La gran ruptura antropológica (I)

sociedad

Nuestro tiempo, el de la sociedad desvinculada, vive una ruptura inédita en la histórica de la humanidad. Se trata de la ruptura antropológica, que significa la destrucción del reconocimiento de la naturaleza humana ocasionada por unos grandes vectores.

Uno es el de la perspectiva de género, que destruye el vínculo entre la condición natural y la condición cultural del ser humano Por esta extraña teoría, el sexo de las personas, su fundamento natural, no tiene significación, lo único que cuenta es la concepción cultural imperante. Un hombre no lo es tanto por el resultado de su dotación cromosómica y hormonal, por su genotipo y fenotipo, sino por el rol cultural masculino que la sociedad impone, y lo mismo para la mujer y el niño, en lugar de que su rol masculino fuera en lo básico la proyección de su condición natural, biológica. De ahí la necesidad de liberar culturalmente la condición que consideran sexualmente polimorfa del ser humano, establecida a base de contemplar, no la normalidad estadística, sino su excepción, y otorgando a esta la función canónica de la definición.

Desde esta perspectiva, la maternidad no es la realización natural de la dimensión material, física y psíquica de la mujer, sino una opción más entre otras y, además, vista con reserva, cuando no con oposición, porque implica un abandono temporal de la dimensión profesional, y un “supeditarse” al hombre.

La perspectiva de género es una construcción irracional contradictoria contraria a la ciencia en lo que significa de ignorancia de las leyes de la naturaleza, que establecen nuestra condición sexuada construida sobre una base genética, y una continuada acción bioquímica. Es una visión radicalmente incompatible con la concepción evolucionista, que necesariamente tiene, en la transmisión de la mejor capacidad sexual, su lógica radical.
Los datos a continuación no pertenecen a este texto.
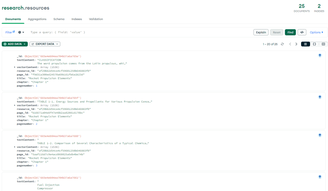Click insight icon on third document
328x191 pixels.
pos(320,135)
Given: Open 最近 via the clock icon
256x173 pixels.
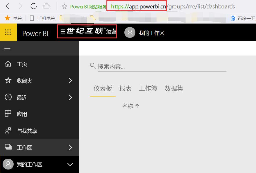Looking at the screenshot, I should click(8, 97).
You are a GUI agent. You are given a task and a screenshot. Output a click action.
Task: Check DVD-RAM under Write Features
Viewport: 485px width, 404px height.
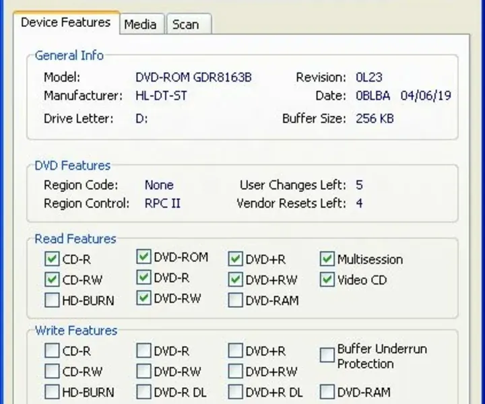(327, 392)
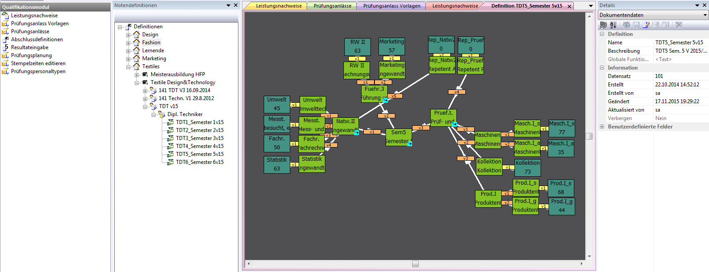Screen dimensions: 709x272
Task: Select the Sem5 node in the diagram
Action: [398, 137]
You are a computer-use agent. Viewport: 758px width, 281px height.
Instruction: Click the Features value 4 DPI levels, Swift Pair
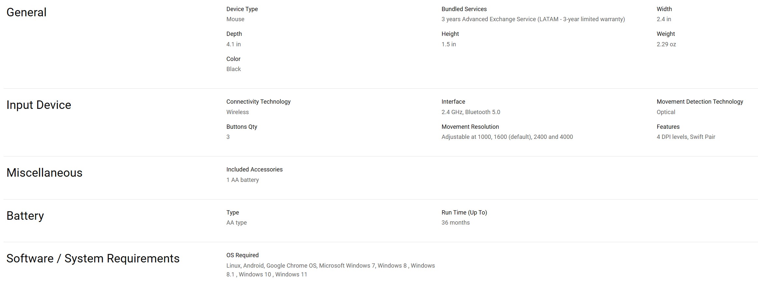[686, 137]
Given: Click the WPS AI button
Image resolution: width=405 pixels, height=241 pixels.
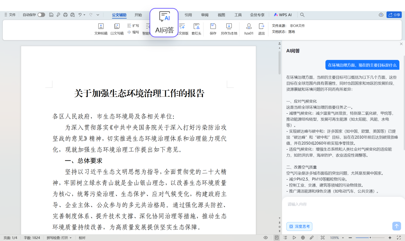Looking at the screenshot, I should click(x=283, y=15).
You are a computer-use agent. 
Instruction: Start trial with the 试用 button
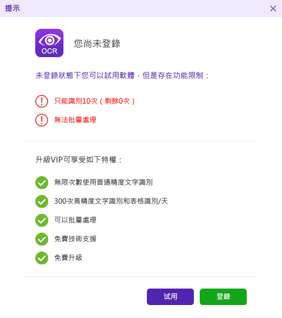[x=170, y=297]
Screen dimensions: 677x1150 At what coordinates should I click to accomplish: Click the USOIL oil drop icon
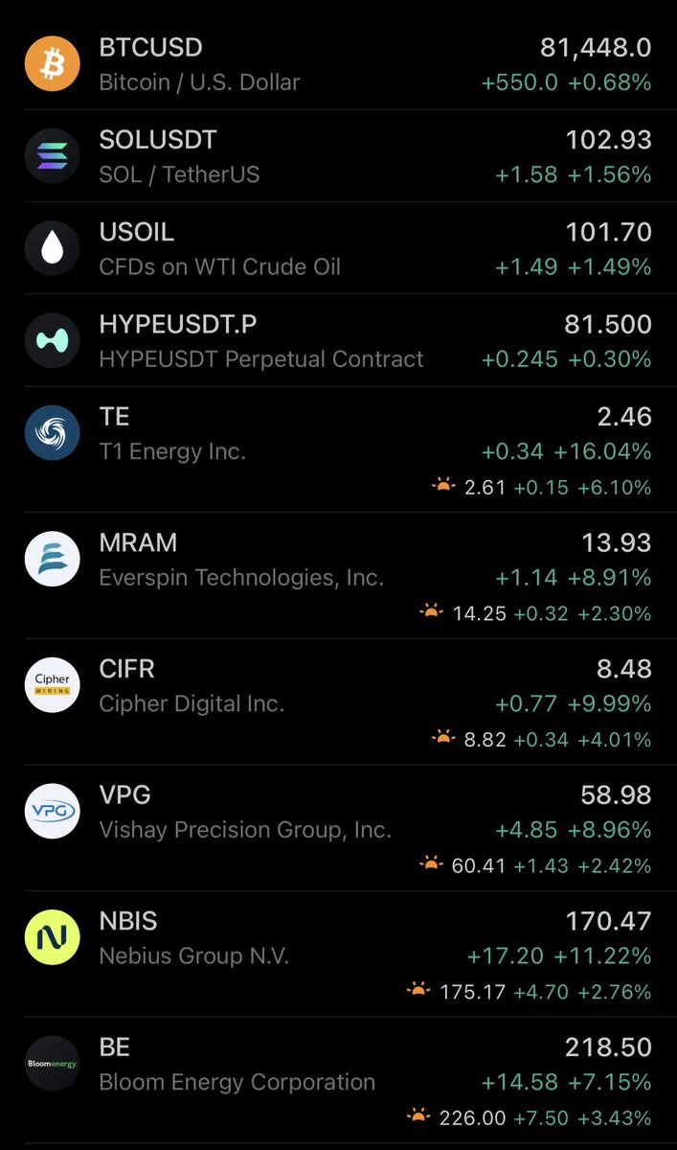coord(52,248)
Un solo ejemplo lo manifiesta con rotundidad: el pregonado polimorfismo de la identidad sexual solo funciona en una dirección: un hetero puede -es celebrado- tomar conciencia de su condición homosexual, pero un homosexual no puede pensar en convertirse en hetero, hasta el extremo de que algunas legislaciones, casos de las comunidades autónomas de Madrid y Cataluña, prohíben cualquier apoyo a aquella decisión. Es una actitud que muestra muchas de las dimensiones negativas de la teoría Gender. Pero ahora y en el hilo del razonamiento solo queremos subrayar una. Si esta concepción respondiera a la realidad significaría que la naturaleza del ser humano, la condición estable, sería la homosexual, porque no sería reversible. Esta idea indicaría que la especie debería haber evolucionado hacia su condición más estable, más apta, la homosexual, precisamente la no reproductiva por excelencia.

El segundo vector de la ruptura antropológica es el de la concepción utilitaria de la vida humana. A pesar de las apelaciones a la dignidad humana, bien visibles en el conflicto europeo con los refugiados, solamente se puede acudir a este fundamento para levantar la bandera de la solidaridad y la acogida, en realidad, crece la visión utilitaria. Es también la muerte como solución, en el aborto, en la eutanasia. Una sociedad envejecida con dificultades para crecer económicamente y mantener su estado del bienestar tendrá una tentación creciente de declarar que existen vidas que no valen la pena ser vividas. La presión ambiental sobre los viejos de pocos recursos puede ser inmensa, porque su muerte generará un ahorro notable.

El tercer vector es la modificación de la base material de la condición humana por medio de la biotecnología. El trabajo con embriones como paso previo a la clonación humana, la selección de los hijos perfectos, es el camino hacia la sociedad Gattaca.